Genau diese Blockade hat im zweiten Quartal empfindlich zu Buche geschlagen. Der Nettogewinn brach von 306 auf 83 Millionen Dollar ein, zusätzliche Kosten für Treibstoff, Versicherung, Lagerung und Umleitungen belasteten das Liner-Shipping-Segment. Das operative Ergebnis dieser Sparte fiel von 167 auf 153 Millionen Dollar.

Ausgeglichen wurde ein Teil davon durch starke Exporte aus Asien und eine anziehende Nachfrage in den USA. Nach einem schwachen Jahresauftakt beschreibt das Management das zweite Quartal deshalb als spürbar besser – getragen von höheren Spotraten und robuster Nachfrage.

Ausblick bleibt trotz Anhebung wackelig

Hapag-Lloyd hatte die Jahresprognose bereits Mitte Juli angehoben. Das EBIT für 2026 soll nun zwischen 100 Millionen und einer Milliarde Euro liegen – eine Spanne, die die Unsicherheit selbst offenlegt. Das Unternehmen betont, dass die volatilen Frachtraten und der Nahost-Konflikt weiterhin erhebliche Risiken für diese Prognose darstellen.

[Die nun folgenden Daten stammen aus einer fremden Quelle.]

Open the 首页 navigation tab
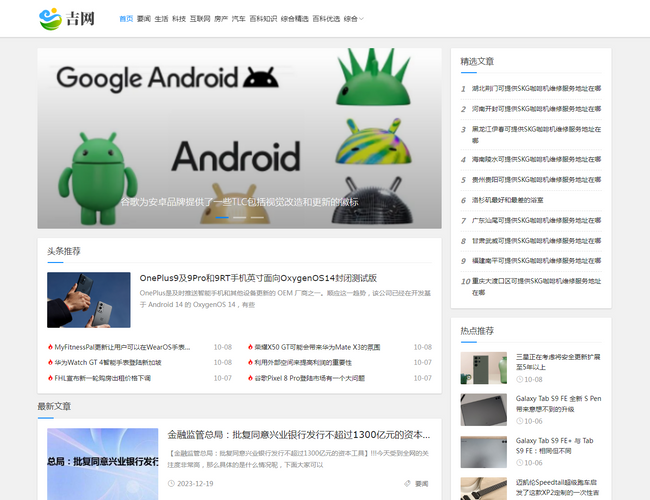Screen dimensions: 650x500 pos(126,19)
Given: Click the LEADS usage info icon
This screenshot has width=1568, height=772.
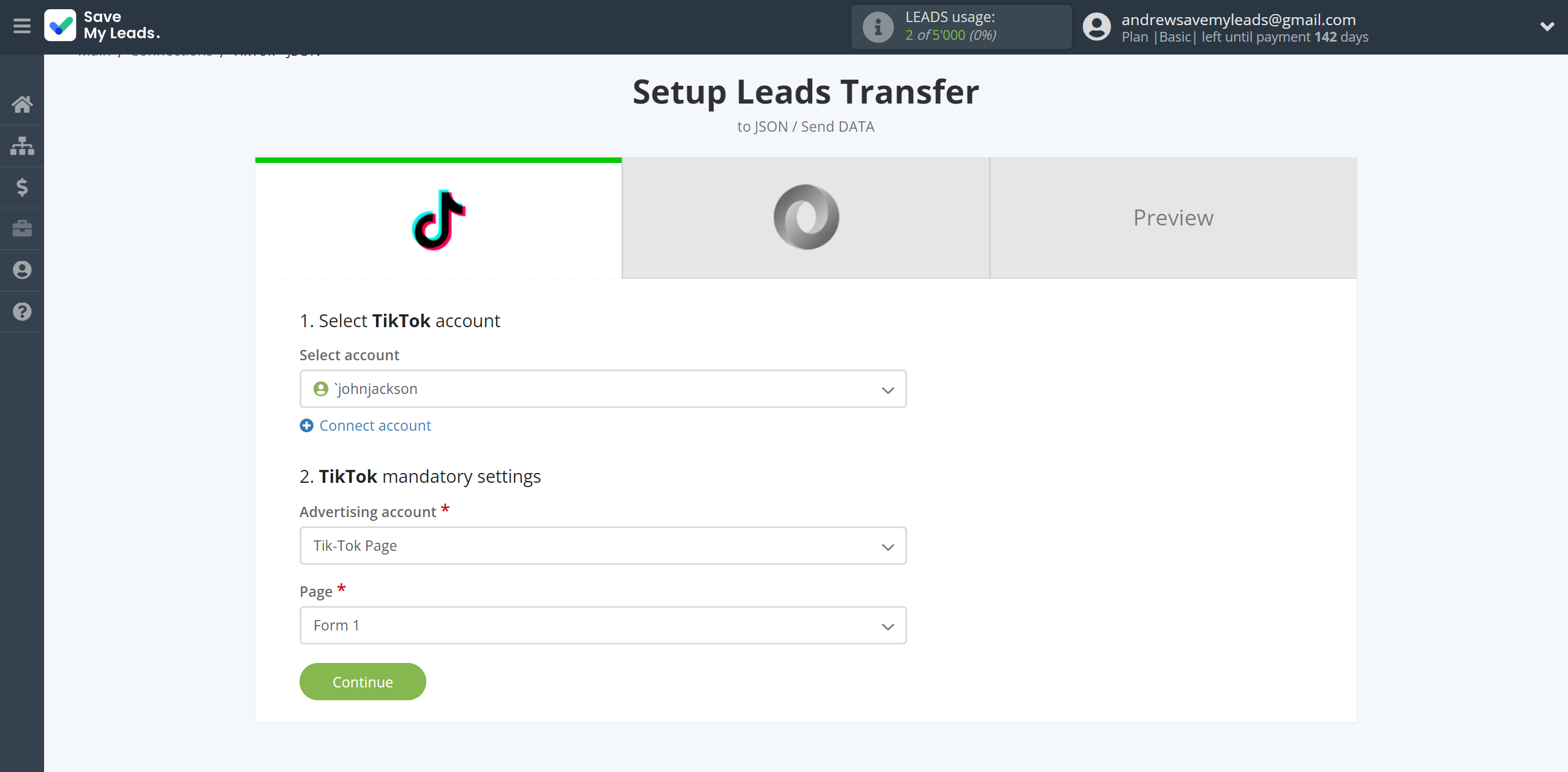Looking at the screenshot, I should click(x=877, y=26).
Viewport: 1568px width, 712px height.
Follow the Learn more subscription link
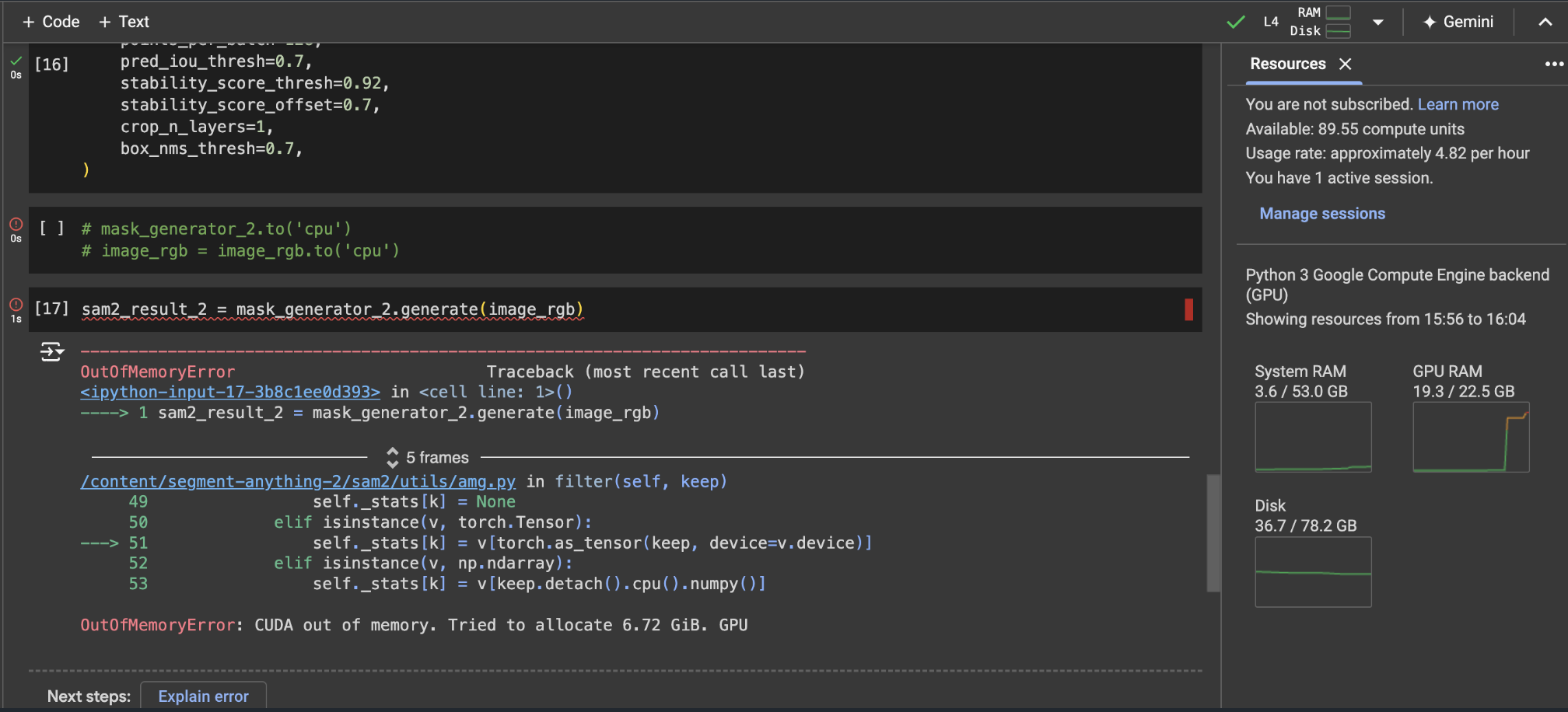point(1458,104)
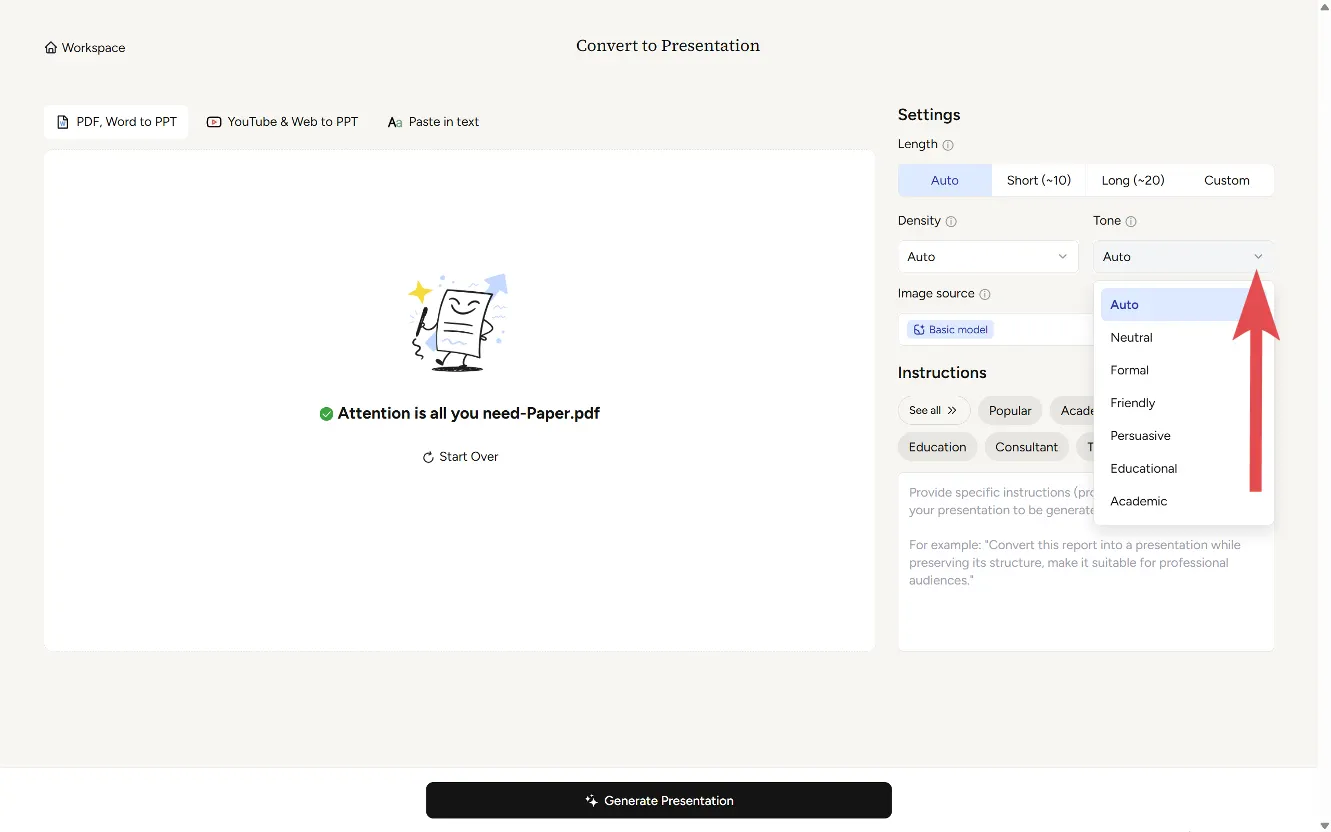Click the page scrollbar down arrow

tap(1324, 825)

An der Börse kommt das Zahlenwerk gemischt an. JPMorgan hob das Kursziel zwar von 70 auf 75 Euro an, beließ die Einstufung aber bei "Underweight". Die Bank sieht zwar Rückenwind durch gestiegene Frachtraten, warnt jedoch vor erheblichem Abwärtspotenzial, sollte sich das Ratenniveau wieder normalisieren.

Für die zweite Jahreshälfte kündigt Habben Jansen Fokus auf Kostendisziplin an, parallel zum Ausbau von Linienschifffahrt und Terminalgeschäft. Ob die schrittweise Rückkehr ins Rote Meer tatsächlich Kosten spart, hängt davon ab, wie stabil sich die Sicherheitslage dort in den kommenden Monaten entwickelt.